Activity → Quote the listing below word for word, stopping after the line that contains "Open the address".
▼
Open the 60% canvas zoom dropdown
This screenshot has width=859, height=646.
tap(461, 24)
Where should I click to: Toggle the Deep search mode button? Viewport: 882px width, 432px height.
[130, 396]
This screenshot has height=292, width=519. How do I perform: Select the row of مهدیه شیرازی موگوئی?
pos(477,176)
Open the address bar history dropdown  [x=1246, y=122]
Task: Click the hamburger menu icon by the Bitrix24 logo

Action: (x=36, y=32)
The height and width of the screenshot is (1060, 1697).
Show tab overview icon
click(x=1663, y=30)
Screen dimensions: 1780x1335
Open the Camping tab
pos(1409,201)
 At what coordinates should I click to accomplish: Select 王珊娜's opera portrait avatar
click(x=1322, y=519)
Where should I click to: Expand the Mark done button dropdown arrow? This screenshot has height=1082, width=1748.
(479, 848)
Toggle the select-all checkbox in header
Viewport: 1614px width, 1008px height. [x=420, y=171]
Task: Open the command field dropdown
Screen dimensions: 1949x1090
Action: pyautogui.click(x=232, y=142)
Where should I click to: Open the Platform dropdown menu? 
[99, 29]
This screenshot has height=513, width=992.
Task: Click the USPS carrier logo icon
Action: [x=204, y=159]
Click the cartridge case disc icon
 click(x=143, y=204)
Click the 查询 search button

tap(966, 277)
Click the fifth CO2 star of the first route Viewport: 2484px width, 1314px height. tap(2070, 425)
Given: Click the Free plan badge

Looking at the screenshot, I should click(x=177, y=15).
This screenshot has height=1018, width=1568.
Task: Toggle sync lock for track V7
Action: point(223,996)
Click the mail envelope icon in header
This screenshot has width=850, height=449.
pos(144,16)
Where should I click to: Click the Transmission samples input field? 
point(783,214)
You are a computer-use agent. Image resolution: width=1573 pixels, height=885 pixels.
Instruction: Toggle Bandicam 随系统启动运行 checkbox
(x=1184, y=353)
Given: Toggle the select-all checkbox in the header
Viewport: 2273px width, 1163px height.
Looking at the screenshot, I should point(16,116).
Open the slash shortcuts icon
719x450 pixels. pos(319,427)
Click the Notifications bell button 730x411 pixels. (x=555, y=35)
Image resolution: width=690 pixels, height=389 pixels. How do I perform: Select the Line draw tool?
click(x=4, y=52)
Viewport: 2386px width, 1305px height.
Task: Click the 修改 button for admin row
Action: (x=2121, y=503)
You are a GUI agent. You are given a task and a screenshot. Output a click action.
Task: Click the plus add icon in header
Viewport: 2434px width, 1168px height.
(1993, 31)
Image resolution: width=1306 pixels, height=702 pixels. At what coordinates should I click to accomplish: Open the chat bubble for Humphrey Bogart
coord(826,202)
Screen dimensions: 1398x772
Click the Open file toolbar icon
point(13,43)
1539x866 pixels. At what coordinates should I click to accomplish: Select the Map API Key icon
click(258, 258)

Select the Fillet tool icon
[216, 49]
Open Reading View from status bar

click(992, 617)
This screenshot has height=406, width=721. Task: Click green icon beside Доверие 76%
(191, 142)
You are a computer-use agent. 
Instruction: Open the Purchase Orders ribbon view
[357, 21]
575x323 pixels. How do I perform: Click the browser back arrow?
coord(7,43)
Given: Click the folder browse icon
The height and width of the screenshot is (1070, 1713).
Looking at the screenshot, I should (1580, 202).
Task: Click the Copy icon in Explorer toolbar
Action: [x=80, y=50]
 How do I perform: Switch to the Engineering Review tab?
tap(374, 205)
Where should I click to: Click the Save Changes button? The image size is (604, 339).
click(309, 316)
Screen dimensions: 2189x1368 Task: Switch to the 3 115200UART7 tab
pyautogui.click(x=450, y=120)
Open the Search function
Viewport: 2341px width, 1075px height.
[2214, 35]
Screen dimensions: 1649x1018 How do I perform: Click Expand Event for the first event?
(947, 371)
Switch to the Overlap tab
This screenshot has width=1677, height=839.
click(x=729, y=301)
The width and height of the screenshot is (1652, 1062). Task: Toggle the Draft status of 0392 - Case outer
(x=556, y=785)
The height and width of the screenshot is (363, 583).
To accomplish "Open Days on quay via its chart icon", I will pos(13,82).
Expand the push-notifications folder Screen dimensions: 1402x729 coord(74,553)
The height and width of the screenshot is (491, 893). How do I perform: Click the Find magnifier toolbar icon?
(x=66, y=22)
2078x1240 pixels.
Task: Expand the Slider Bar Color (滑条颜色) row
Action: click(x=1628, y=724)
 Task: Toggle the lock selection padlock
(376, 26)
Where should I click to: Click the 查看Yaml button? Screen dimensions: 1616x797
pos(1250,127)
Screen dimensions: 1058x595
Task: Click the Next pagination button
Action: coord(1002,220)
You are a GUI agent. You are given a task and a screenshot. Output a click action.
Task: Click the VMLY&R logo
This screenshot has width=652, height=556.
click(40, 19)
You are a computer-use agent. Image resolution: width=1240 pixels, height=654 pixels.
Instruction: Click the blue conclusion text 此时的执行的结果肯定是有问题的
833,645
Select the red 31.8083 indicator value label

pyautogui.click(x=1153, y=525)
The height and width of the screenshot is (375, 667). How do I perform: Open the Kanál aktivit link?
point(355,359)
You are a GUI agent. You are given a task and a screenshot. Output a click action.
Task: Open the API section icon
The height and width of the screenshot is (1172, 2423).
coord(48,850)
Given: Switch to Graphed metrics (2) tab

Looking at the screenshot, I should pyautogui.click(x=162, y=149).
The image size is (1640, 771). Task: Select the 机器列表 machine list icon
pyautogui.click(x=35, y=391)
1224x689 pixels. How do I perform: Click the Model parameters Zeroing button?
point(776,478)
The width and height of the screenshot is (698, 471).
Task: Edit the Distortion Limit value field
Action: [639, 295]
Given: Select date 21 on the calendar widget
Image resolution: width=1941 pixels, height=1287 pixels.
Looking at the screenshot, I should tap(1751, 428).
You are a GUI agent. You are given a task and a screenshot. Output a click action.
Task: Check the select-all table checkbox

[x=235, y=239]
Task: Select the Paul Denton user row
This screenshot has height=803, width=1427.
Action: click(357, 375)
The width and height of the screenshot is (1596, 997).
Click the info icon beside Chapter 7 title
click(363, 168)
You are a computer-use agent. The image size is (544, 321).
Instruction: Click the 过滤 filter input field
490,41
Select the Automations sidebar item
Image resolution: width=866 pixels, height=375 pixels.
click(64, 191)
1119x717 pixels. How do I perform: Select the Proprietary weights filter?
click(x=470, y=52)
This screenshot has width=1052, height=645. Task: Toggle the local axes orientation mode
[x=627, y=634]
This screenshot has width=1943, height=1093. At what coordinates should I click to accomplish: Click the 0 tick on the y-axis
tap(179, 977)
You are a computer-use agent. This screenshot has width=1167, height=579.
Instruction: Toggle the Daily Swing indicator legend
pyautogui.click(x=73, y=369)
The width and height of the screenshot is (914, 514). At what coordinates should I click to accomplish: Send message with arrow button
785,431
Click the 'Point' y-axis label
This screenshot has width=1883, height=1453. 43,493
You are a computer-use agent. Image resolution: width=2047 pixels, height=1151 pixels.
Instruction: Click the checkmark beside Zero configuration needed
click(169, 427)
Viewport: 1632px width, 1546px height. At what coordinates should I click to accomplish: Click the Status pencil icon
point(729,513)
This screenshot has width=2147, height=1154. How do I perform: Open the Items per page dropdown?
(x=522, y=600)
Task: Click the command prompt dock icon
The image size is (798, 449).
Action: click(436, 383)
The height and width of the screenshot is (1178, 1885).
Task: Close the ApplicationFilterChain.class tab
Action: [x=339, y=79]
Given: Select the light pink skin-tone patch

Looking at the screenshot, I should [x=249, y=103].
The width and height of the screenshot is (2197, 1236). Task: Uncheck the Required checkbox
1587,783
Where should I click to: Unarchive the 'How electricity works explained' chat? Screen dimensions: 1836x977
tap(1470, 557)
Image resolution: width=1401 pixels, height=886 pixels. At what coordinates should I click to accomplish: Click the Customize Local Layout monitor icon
▲
Written solution →
Open the 60% canvas zoom dropdown
This screenshot has width=859, height=646.
tap(461, 24)
Where should I click to: Toggle the Deep search mode button? Viewport: 882px width, 432px height.
[130, 396]
This screenshot has height=292, width=519. How do I perform: Select the row of مهدیه شیرازی موگوئی?
pos(477,176)
Open the address bar history dropdown  [x=1246, y=122]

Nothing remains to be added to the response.